Psychology explains how people raised in the ’60s and ’70s were impacted by these 7 childhood phrases

Parenting Back Then: Lessons From the 1960s and 1970s
Parenting Back Then: Lessons From the 1960s and 1970s

The 1960s and 1970s featured parenting styles that emphasized clear rules, less hovering, and few digital distractions. Millions of kids grew up absorbing lessons from that era that still shape how they behave as adults. Modern psychology evaluates these approaches, weighing their pros and cons and describing how those older norms influenced social behavior.

Raising Kids Without Screens

In the 1960s and 1970s, family life unfolded largely without screens. It was a time when raising children focused on family interaction and explicit instruction. “No screens” was basically the default (no smartphones, tablets, or constant internet). That limited digital distractions and encouraged children toward face-to-face socializing.

Parents used strict norms at the dinner table, where adults steered conversations and taught kids to listen and respect social order with the lesson “Children listen, don’t interrupt.” That firm style also came with the familiar line “Because I say so,” which made parental authority clear. While that didn’t encourage negotiation, it did instill a sense of order and responsibility for many kids. These methods can look dated now, since current parenting often favors more back-and-forth and mutual understanding.

Seven Lessons That Shaped Resilience and Responsibility

Parenting in the 1960s and 1970s aimed to build resilience and discipline through seven key lessons.

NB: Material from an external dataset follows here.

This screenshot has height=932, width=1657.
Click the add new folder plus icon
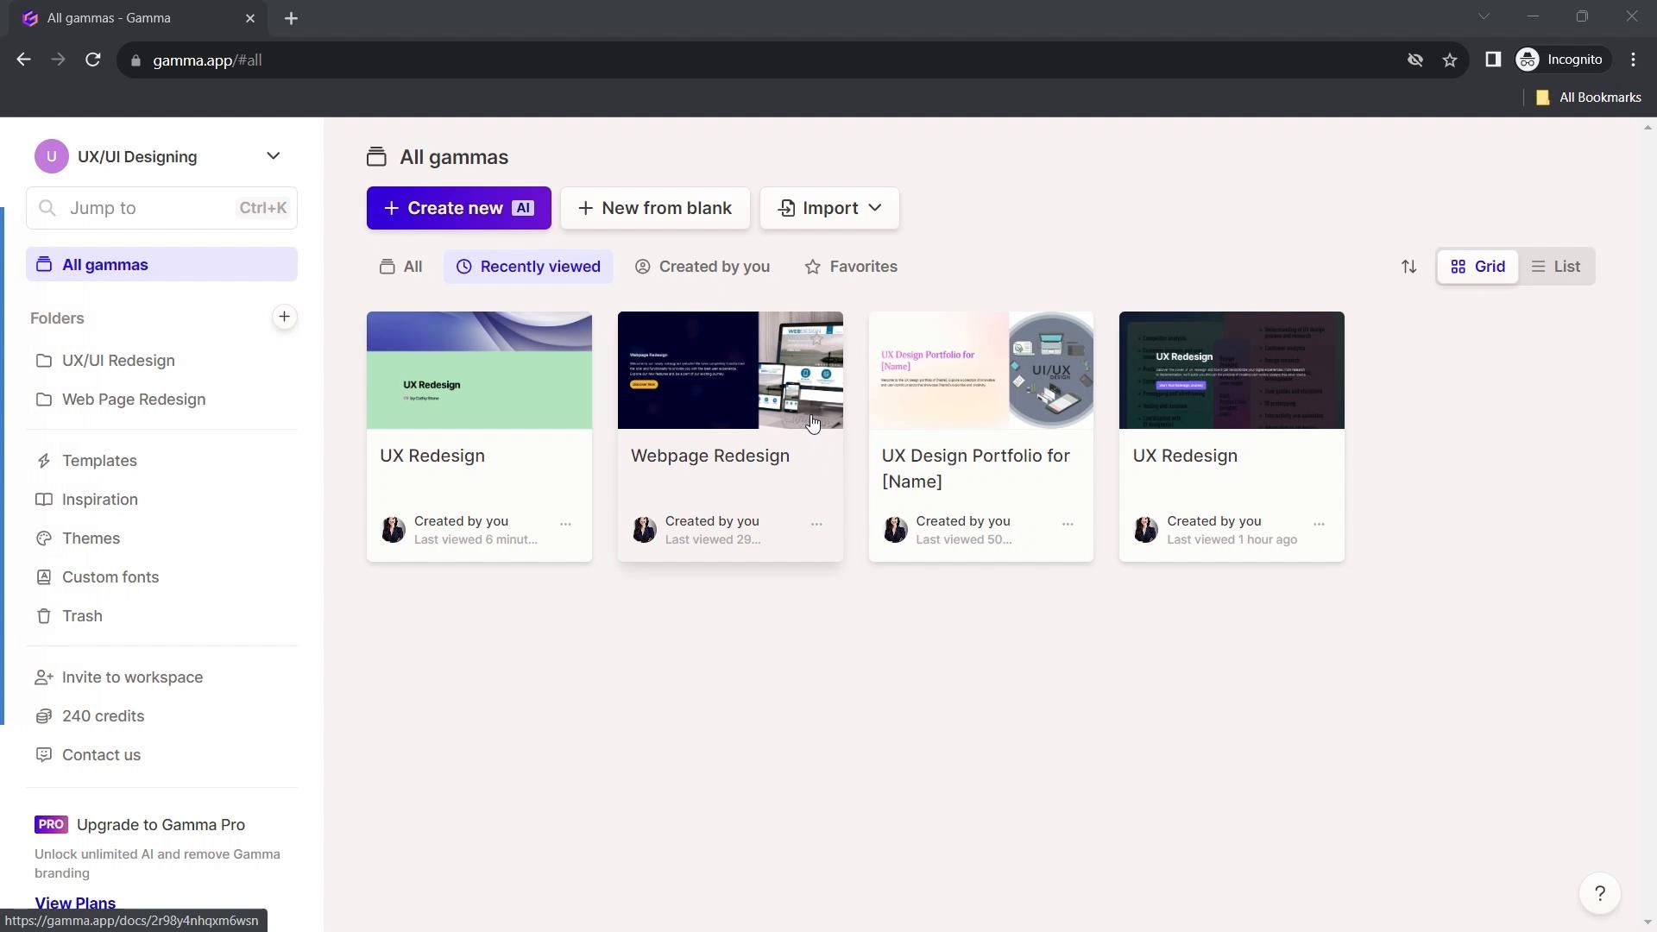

One was “Life is not fair,” used to halt complaints and comparisons and teach children to face disappointments without getting stuck. Another was “Eat what’s there,” which discouraged pickiness at meals and encouraged adapting to less-than-ideal situations.

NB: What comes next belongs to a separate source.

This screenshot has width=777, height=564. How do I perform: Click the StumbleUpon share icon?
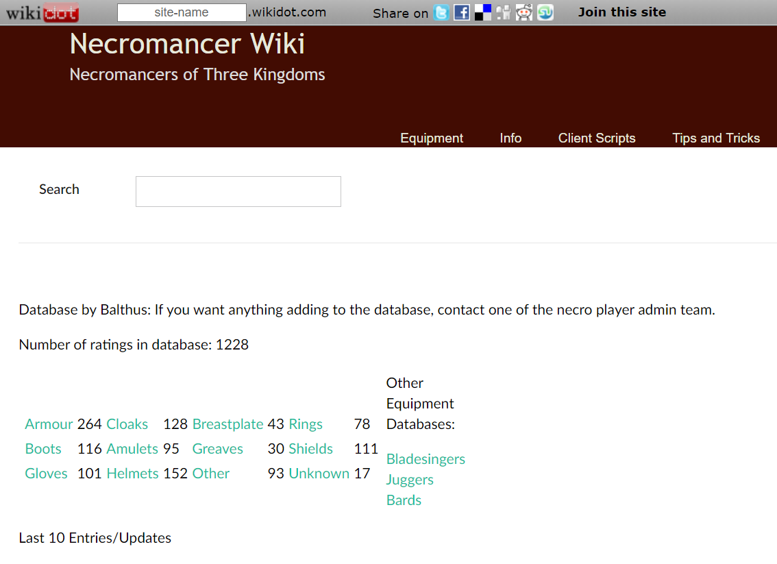(x=545, y=12)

Financial common sense showed up in “Money doesn’t grow on trees,” a reminder that spending comes from effort, which helped raise generations aware of saving and work. Emotional control was taught bluntly with “Stop crying,” a push toward self-regulation (though modern viewpoints warn this could invalidate feelings).

Finally, the message “You are not special by default” pushed kids to earn recognition through effort, stressing individual responsibility and merit—an idea at odds with approaches that prioritized self-esteem.

A Balanced Look Back

Assessments from intergenerational research and contemporary psychology are mixed. The lessons from that era encouraged tolerance for frustration, discipline, and responsibility, and they helped people handle setbacks without relying solely on external validation. At the same time, some phrases are criticized for promoting emotional rigidity and limiting conversation. Modern psychology questions practices that invalidate feelings while avoiding a simple praise-or-blame judgment of past methods.

The debate raises questions about parental limits, authority, and how to balance emotional containment with psychological strength. As parenting shifts toward dialogue and emotional awareness, some lessons from the past remain useful.

The historical view of parenting in the 1960s and 1970s shows cultural change and how those principles continue to shape the present. Reviewing these lessons can help find a balanced approach that preserves resilience and discipline while incorporating greater empathy and conversation for current and future generations.